Monday, March 12, 2018

Mac App Store App 'Calendar 2' Mines Cryptocurrency

In recent years, and especially now, we have heard more and more about websites and apps using services like CoinHive, which utilize your CPU (knowingly or unknowingly) to contribute to a large cryptocurrency mining operation. With a declining sustainability of ad revenue (especially with the popularity of AdBlock), many have turned to this method. With strength in numbers, these mining operations can bring in a fair amount of revenue. It's tempting for many, but it is heavily frowned upon. Mac App Store app, Calendar 2, has taken advantage of this by offering it as a "payment" option [Source: Ars Technica]. In exchange for your processing power, you'll get all advanced features for free. In addition, you can disable all advanced features or simply pay for them with money. However, the app mines cryptocurrency by default. That's deceptive for multiple reasons, but that aside, how did this make its way onto the Mac App Store? That remains unknown, but we do know that the app has been taken down since. The developer of Calendar 2, Qbix, is working to remove the miner due to several bugs.
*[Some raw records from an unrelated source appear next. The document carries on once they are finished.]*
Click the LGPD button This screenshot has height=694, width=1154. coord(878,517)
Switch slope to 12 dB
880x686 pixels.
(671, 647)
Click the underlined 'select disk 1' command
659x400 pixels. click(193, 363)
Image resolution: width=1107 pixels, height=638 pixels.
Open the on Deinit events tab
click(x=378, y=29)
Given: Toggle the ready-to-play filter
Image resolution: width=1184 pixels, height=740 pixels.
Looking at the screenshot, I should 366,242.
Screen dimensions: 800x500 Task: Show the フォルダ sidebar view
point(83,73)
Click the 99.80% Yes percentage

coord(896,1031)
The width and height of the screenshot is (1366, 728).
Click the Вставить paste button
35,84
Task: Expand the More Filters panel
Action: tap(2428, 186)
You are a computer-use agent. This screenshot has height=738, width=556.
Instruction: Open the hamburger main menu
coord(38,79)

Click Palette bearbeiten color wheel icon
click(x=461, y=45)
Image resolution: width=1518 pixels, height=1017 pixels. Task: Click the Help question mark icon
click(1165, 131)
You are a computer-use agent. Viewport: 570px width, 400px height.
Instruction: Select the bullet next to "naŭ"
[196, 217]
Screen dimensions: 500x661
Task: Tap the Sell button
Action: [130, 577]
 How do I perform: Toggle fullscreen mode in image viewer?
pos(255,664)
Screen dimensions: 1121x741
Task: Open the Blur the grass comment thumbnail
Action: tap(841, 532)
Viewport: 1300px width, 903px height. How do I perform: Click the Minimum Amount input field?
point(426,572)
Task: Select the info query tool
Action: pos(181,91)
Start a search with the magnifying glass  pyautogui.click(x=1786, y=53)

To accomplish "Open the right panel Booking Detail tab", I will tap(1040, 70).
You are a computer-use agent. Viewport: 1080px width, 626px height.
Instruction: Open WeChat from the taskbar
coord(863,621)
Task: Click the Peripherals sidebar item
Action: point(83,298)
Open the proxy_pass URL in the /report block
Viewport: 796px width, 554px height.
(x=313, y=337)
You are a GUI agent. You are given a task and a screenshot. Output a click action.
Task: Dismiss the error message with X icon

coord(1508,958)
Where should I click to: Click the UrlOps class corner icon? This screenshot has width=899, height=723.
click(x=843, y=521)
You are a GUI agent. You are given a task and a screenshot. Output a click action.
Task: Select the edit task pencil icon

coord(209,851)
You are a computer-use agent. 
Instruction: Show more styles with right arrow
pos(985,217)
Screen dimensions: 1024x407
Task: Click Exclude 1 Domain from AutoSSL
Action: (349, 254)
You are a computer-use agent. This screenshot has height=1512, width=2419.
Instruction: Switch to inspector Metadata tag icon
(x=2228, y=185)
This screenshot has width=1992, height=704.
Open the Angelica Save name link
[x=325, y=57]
"We have decided to REMOVE the miner in the app. The next version will remove the option to get free features via mining. This is for three reasons:
1) The company which provided us the miner library did not disclose its source code, and it would take too long for them to fix the root cause of the CPU issue.
2) The rollout had a perfect storm of bugs which made it seem like our company *wanted* to mine crypto-currency without people's permission, and that goes against our whole ethos and vision for Qbix.
3) My own personal feeling that Proof of Work has a dangerous set of incentives which can lead to electricity waste on a global scale we've never seen before. We don't want to get sucked into this set of incentives, and hopefully our decision to ultimately remove the miner will set some sort of precedent for other apps as well."
Regardless of any stance on their statement, it raises an important topic of apps and websites using our processing power to mine crypto. So many reports state how developers have to retract or update these apps because they are using too much power. If that's the case for one app, what's stopping other apps from fighting for CPU? All while the user is blissfully unaware of any of this. It's becoming an epidemic fast.